>> start

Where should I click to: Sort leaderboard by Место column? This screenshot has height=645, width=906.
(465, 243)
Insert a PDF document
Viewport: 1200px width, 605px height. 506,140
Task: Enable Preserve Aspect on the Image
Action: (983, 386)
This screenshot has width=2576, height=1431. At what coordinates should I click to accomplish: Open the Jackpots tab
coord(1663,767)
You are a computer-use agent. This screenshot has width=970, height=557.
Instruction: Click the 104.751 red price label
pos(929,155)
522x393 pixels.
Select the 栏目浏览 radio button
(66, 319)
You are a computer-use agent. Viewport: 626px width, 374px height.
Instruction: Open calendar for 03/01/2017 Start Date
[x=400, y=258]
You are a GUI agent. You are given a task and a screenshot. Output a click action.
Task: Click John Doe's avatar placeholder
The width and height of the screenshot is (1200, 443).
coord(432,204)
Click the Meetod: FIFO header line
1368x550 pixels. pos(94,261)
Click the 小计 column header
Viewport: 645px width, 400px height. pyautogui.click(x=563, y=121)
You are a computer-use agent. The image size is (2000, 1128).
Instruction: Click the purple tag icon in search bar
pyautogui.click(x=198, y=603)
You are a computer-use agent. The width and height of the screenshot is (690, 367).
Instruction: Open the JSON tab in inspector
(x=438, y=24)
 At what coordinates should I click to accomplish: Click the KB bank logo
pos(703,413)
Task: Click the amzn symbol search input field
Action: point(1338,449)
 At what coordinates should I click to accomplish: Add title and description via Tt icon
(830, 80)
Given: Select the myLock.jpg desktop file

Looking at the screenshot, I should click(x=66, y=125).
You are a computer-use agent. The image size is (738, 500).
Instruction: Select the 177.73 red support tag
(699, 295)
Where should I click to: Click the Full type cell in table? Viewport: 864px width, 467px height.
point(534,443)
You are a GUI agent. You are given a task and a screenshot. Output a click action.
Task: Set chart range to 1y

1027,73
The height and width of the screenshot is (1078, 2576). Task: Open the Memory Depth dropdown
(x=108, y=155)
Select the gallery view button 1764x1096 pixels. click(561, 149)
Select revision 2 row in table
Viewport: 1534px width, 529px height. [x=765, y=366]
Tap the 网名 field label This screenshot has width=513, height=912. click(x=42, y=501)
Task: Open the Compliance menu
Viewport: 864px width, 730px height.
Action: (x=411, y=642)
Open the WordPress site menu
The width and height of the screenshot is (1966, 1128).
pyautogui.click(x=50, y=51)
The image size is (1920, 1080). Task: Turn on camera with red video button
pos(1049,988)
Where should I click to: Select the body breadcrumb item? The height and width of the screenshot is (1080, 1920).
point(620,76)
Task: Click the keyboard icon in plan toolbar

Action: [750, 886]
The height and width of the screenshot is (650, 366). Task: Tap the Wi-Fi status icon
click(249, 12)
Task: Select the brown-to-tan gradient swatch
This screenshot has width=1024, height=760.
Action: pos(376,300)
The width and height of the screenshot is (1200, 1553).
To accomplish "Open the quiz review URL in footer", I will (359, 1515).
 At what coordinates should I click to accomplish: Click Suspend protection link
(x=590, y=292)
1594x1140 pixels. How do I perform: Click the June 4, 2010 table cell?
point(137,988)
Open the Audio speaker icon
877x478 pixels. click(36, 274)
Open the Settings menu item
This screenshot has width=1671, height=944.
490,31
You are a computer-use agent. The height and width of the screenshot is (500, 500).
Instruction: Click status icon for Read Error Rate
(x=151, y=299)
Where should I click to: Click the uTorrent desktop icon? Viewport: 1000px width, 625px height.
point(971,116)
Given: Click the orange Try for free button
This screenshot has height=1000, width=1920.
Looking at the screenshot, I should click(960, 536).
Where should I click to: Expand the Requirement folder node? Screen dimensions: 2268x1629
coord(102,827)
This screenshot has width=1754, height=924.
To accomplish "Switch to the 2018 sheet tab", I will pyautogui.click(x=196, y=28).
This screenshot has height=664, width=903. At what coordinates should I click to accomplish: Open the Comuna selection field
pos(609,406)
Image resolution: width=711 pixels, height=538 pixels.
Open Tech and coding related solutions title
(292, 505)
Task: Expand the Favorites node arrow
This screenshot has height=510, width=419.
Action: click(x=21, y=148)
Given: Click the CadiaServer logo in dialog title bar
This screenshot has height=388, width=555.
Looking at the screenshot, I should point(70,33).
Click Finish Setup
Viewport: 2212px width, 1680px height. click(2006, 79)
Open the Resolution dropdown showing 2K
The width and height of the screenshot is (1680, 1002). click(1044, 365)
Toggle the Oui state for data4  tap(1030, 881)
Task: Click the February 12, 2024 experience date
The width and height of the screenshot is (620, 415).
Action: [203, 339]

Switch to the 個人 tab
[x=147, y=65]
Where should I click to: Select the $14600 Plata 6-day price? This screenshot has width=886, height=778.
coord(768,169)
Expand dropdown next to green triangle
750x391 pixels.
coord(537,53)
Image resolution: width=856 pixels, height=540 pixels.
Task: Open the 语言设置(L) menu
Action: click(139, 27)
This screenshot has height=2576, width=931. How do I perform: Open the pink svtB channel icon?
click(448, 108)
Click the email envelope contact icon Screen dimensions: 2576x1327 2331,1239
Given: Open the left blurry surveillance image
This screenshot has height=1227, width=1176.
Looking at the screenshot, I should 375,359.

>> end

Can you rewrite every line of the entries above as a Markdown table with two columns, Row and Entry Line, numbering the rows in order and leaving out the blank lines?

**WRITTEN SOLUTION**
| Row | Entry Line |
|---|---|
| 1 | Where should I click to: Sort leaderboard by Место column? This screenshot has height=645, width=906. |
| 2 | (465, 243) |
| 3 | Insert a PDF document |
| 4 | Viewport: 1200px width, 605px height. 506,140 |
| 5 | Task: Enable Preserve Aspect on the Image |
| 6 | Action: (983, 386) |
| 7 | This screenshot has width=2576, height=1431. At what coordinates should I click to accomplish: Open the Jackpots tab |
| 8 | coord(1663,767) |
| 9 | You are a computer-use agent. This screenshot has width=970, height=557. |
| 10 | Instruction: Click the 104.751 red price label |
| 11 | pos(929,155) |
| 12 | 522x393 pixels. |
| 13 | Select the 栏目浏览 radio button |
| 14 | (66, 319) |
| 15 | You are a computer-use agent. Viewport: 626px width, 374px height. |
| 16 | Instruction: Open calendar for 03/01/2017 Start Date |
| 17 | [x=400, y=258] |
| 18 | You are a GUI agent. You are given a task and a screenshot. Output a click action. |
| 19 | Task: Click John Doe's avatar placeholder |
| 20 | The width and height of the screenshot is (1200, 443). |
| 21 | coord(432,204) |
| 22 | Click the Meetod: FIFO header line |
| 23 | 1368x550 pixels. pos(94,261) |
| 24 | Click the 小计 column header |
| 25 | Viewport: 645px width, 400px height. pyautogui.click(x=563, y=121) |
| 26 | You are a computer-use agent. The image size is (2000, 1128). |
| 27 | Instruction: Click the purple tag icon in search bar |
| 28 | pyautogui.click(x=198, y=603) |
| 29 | You are a computer-use agent. The width and height of the screenshot is (690, 367). |
| 30 | Instruction: Open the JSON tab in inspector |
| 31 | (x=438, y=24) |
| 32 |  At what coordinates should I click to accomplish: Click the KB bank logo |
| 33 | pos(703,413) |
| 34 | Task: Click the amzn symbol search input field |
| 35 | Action: point(1338,449) |
| 36 |  At what coordinates should I click to accomplish: Add title and description via Tt icon |
| 37 | (830, 80) |
| 38 | Given: Select the myLock.jpg desktop file |
| 39 | Looking at the screenshot, I should click(x=66, y=125). |
| 40 | You are a computer-use agent. The image size is (738, 500). |
| 41 | Instruction: Select the 177.73 red support tag |
| 42 | (699, 295) |
| 43 | Where should I click to: Click the Full type cell in table? Viewport: 864px width, 467px height. |
| 44 | point(534,443) |
| 45 | You are a GUI agent. You are given a task and a screenshot. Output a click action. |
| 46 | Task: Set chart range to 1y |
| 47 | 1027,73 |
| 48 | The height and width of the screenshot is (1078, 2576). Task: Open the Memory Depth dropdown |
| 49 | (x=108, y=155) |
| 50 | Select the gallery view button 1764x1096 pixels. click(561, 149) |
| 51 | Select revision 2 row in table |
| 52 | Viewport: 1534px width, 529px height. [x=765, y=366] |
| 53 | Tap the 网名 field label This screenshot has width=513, height=912. click(x=42, y=501) |
| 54 | Task: Open the Compliance menu |
| 55 | Viewport: 864px width, 730px height. |
| 56 | Action: (x=411, y=642) |
| 57 | Open the WordPress site menu |
| 58 | The width and height of the screenshot is (1966, 1128). |
| 59 | pyautogui.click(x=50, y=51) |
| 60 | The image size is (1920, 1080). Task: Turn on camera with red video button |
| 61 | pos(1049,988) |
| 62 | Where should I click to: Select the body breadcrumb item? The height and width of the screenshot is (1080, 1920). |
| 63 | point(620,76) |
| 64 | Task: Click the keyboard icon in plan toolbar |
| 65 | Action: [750, 886] |
| 66 | The height and width of the screenshot is (650, 366). Task: Tap the Wi-Fi status icon |
| 67 | click(249, 12) |
| 68 | Task: Select the brown-to-tan gradient swatch |
| 69 | This screenshot has width=1024, height=760. |
| 70 | Action: pos(376,300) |
| 71 | The width and height of the screenshot is (1200, 1553). |
| 72 | To accomplish "Open the quiz review URL in footer", I will (359, 1515). |
| 73 |  At what coordinates should I click to accomplish: Click Suspend protection link |
| 74 | (x=590, y=292) |
| 75 | 1594x1140 pixels. How do I perform: Click the June 4, 2010 table cell? |
| 76 | point(137,988) |
| 77 | Open the Audio speaker icon |
| 78 | 877x478 pixels. click(36, 274) |
| 79 | Open the Settings menu item |
| 80 | This screenshot has width=1671, height=944. |
| 81 | 490,31 |
| 82 | You are a computer-use agent. The height and width of the screenshot is (500, 500). |
| 83 | Instruction: Click status icon for Read Error Rate |
| 84 | (x=151, y=299) |
| 85 | Where should I click to: Click the uTorrent desktop icon? Viewport: 1000px width, 625px height. |
| 86 | point(971,116) |
| 87 | Given: Click the orange Try for free button |
| 88 | This screenshot has height=1000, width=1920. |
| 89 | Looking at the screenshot, I should click(960, 536). |
| 90 | Where should I click to: Expand the Requirement folder node? Screen dimensions: 2268x1629 |
| 91 | coord(102,827) |
| 92 | This screenshot has width=1754, height=924. |
| 93 | To accomplish "Switch to the 2018 sheet tab", I will pyautogui.click(x=196, y=28). |
| 94 | This screenshot has height=664, width=903. At what coordinates should I click to accomplish: Open the Comuna selection field |
| 95 | pos(609,406) |
| 96 | Image resolution: width=711 pixels, height=538 pixels. |
| 97 | Open Tech and coding related solutions title |
| 98 | (292, 505) |
| 99 | Task: Expand the Favorites node arrow |
| 100 | This screenshot has height=510, width=419. |
| 101 | Action: click(x=21, y=148) |
| 102 | Given: Click the CadiaServer logo in dialog title bar |
| 103 | This screenshot has height=388, width=555. |
| 104 | Looking at the screenshot, I should point(70,33). |
| 105 | Click Finish Setup |
| 106 | Viewport: 2212px width, 1680px height. click(2006, 79) |
| 107 | Open the Resolution dropdown showing 2K |
| 108 | The width and height of the screenshot is (1680, 1002). click(1044, 365) |
| 109 | Toggle the Oui state for data4  tap(1030, 881) |
| 110 | Task: Click the February 12, 2024 experience date |
| 111 | The width and height of the screenshot is (620, 415). |
| 112 | Action: [203, 339] |
| 113 | Switch to the 個人 tab |
| 114 | [x=147, y=65] |
| 115 | Where should I click to: Select the $14600 Plata 6-day price? This screenshot has width=886, height=778. |
| 116 | coord(768,169) |
| 117 | Expand dropdown next to green triangle |
| 118 | 750x391 pixels. |
| 119 | coord(537,53) |
| 120 | Image resolution: width=856 pixels, height=540 pixels. |
| 121 | Task: Open the 语言设置(L) menu |
| 122 | Action: click(139, 27) |
| 123 | This screenshot has height=2576, width=931. How do I perform: Open the pink svtB channel icon? |
| 124 | click(448, 108) |
| 125 | Click the email envelope contact icon Screen dimensions: 2576x1327 2331,1239 |
| 126 | Given: Open the left blurry surveillance image |
| 127 | This screenshot has height=1227, width=1176. |
| 128 | Looking at the screenshot, I should 375,359. |